12 min read

Strategy To Manage Cache At Scale

Strategy To Manage Cache At Scale

One of the major challenges we face as modern developers in our infrastructure is how do we cache effectively so that we don't have to perform heavy I/O to serve identical requests.

The application is only as fast as its slowest component, usually that is relational databases

If we have a solid caching strategy the database is not only relieved of immense pressures we also increase performance as the slowest cog in some cases may never be contacted.

I'll explain two main strategies you might follow to manage cache at scale in an agnostic to technology way but first lets explore what a cache is quickly and what our expectations are when we use the word "cache".

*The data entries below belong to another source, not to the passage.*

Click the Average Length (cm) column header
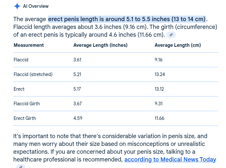 [x=178, y=45]
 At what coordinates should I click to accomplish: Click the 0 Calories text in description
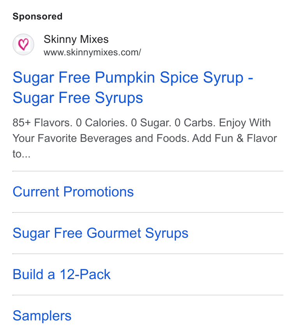tap(102, 123)
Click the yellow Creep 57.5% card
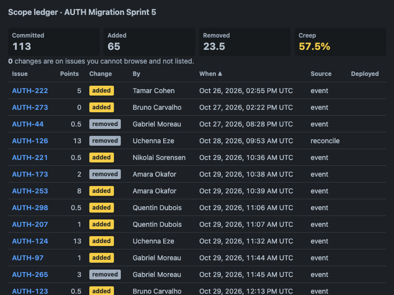This screenshot has height=295, width=394. (340, 42)
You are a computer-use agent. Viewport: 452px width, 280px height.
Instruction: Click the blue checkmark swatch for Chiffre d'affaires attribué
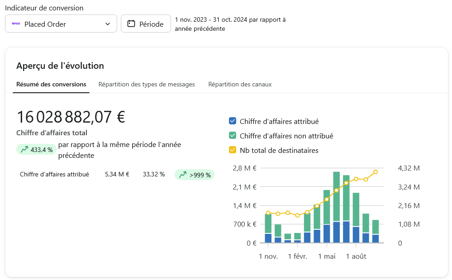tap(232, 121)
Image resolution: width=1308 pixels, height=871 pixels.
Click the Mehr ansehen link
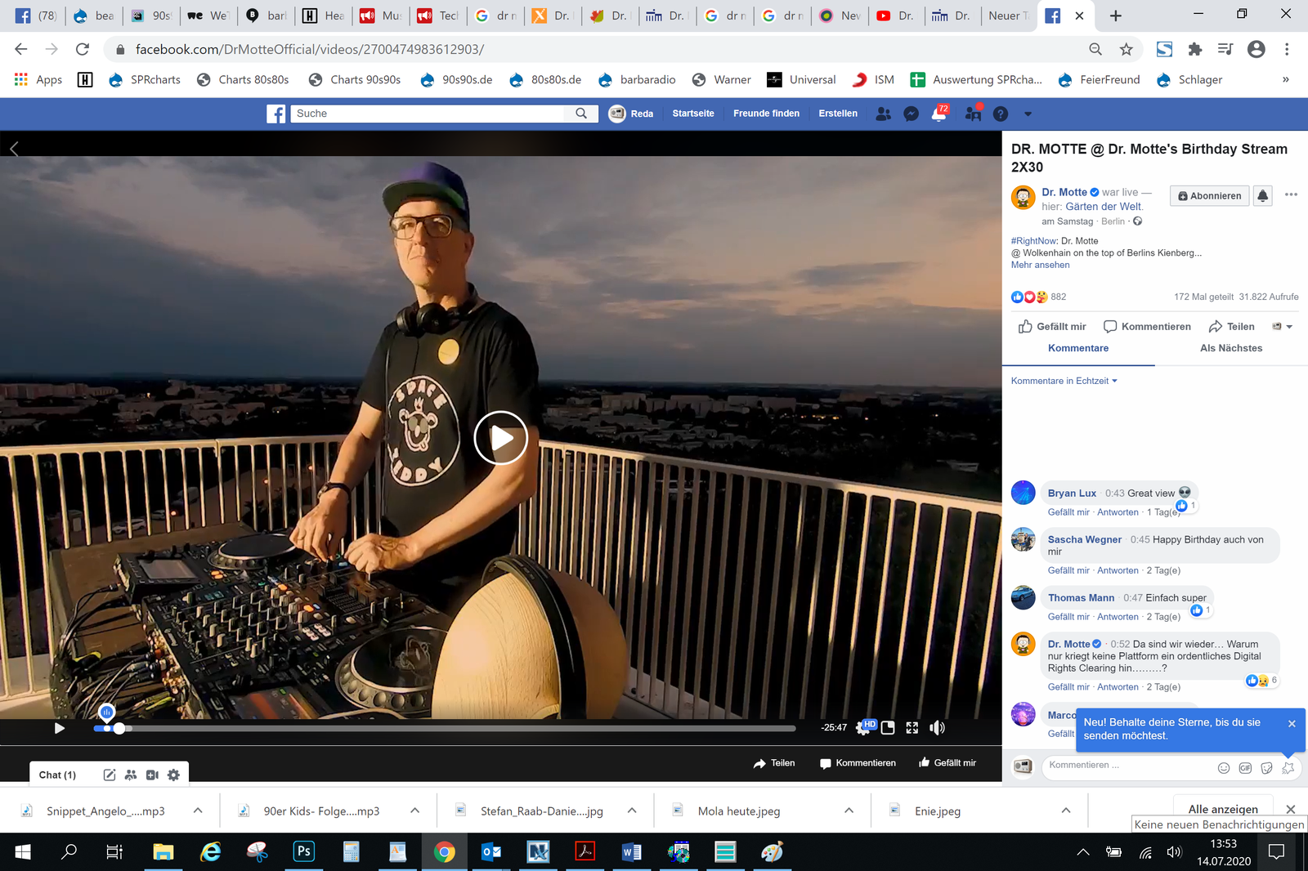(x=1040, y=265)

So what exactly is a distributed cache

The difference between a cache and a distributed cache is the distributed version takes traditional cache and provides its functions at scale, that is to say the cache technology is designed to scale indefinitely based on demand whereas the traditional cache will only exist in the same server as the application using it, sharing memory, and limited memory space.

What functions does a cache provide

Caches are pretty simple in terms of functionality they expose, the common ones are;

  • store: takes a datam and a key to identify it
    • The datam is usually a string
    • When a key that was previously used is given the new data will over-write the existing data for that key
    • The cache has no constraints on datam uniqueness, it is happy to store the same datam for as many keys it is sent
    • TTL: some cache's offer an expiry time for the given key, if a request is received after the set expiry the the datam is purged
  • retrieve: takes a key identifier and attempts to return stored datam
    • If there was never any datam stored for the given key or if the TTL has passed the retrieve will fail
  • delete: takes a key identifier and attempts to purge stored datam
    • If there was never any datam stored for the given key this function still runs successfully in most cache's
  • LRU: Least Recently Used algorithm
  • This is a common case for cache's; due to most cache's having a set amount of memory space it must free up space so that newer or prioritised datam's can be served
  • Locking: a function that deals with race conditions in a cache that is not sequential/transactional by design
  • This is not common but it exists so if you're goal is to be scalable you might want to consider a cache that uses record locking for one that is going to be reliably scalable
  • O(1): commonly referred to as the Big-O
  • This is a function that is a scalability dream, it is a proven method to ensure ALL functions are performed consistently at an identical timing as opposed to 2 different functions taking (n)seconds to complete.
  • A caveat to this is when you are asking the cache to delete something that is not even set, or you attempt to retrieve data that never existed, it is going to take the same time as if it did the task and it would be better performance and scale wise to never have made that request to the cache in the first place.

Node discovery

If the cache doesn't provide node discovery there is a simple way to implement it yourself in code;

  • Simple maths utilising modulus
  • crc32; Consistent hashing, sometimes called a continuum due to its method of plotting being based on the idea of an analogue clock.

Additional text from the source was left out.